The world has many problems. Many of these problems could easily be solved with more effort from people from the developed world. However, people in the developed world don’t have incentives because they, like people anywhere, are selfish. They want something for their work. They want physical representation of their contribution to humanity - they want money.

What Mo Ibrahim has done, is put a price tag on successful development work.

A website needs to be developed to offer a system for people to earn rewards for their achievements in the development world. A financial incentive caters to the natural instinctive to be selfish and gets development done.

Ibrahim rates his African leaders “by such criteria as safety and security, rule of law and corruption, participation and human rights, economic opportunity and human development.”

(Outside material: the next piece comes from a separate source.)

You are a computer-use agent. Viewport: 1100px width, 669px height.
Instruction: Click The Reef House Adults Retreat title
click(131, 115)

Let’s break down his criterion for judgment –
Safety and security – sounds like the military to me
Rule of law and corruption – that’d be the judicial system, governed by the administration
Participation and human rights – umm, natural court system? Okay, weak.
Economic opportunity – sounds like the Peace Corps? And other grassroots biz dev organizations
Human development – I don’t even know what this is?

There should be nice-looking financial incentives set by do-gooders through donations, for tax-credit, that award people’s effort in development work.

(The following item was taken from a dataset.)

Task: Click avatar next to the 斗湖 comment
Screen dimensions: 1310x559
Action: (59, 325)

Individual’s, involved or uninvolved and informed, are free to make a case and offer money, open an account and begin the reward.

Possible ideas,
Index of Corruption,

A reward system to give money to people who open up the communication of their government. Rated on a system of variables, governments are annually rewarded by the developed world.

If governments were smart, they would take the rewards and invest them in the people who gave them money.

Indexing is the reverse of taxation. Instead of building a system that requires people to give money to a certain institution, ie - a government in power, have a system that people give money to, out of both benign investment and greed. The more greedy you are, the more you believe that person will make you money. Sometimes, even if you’re bad, it might pay off.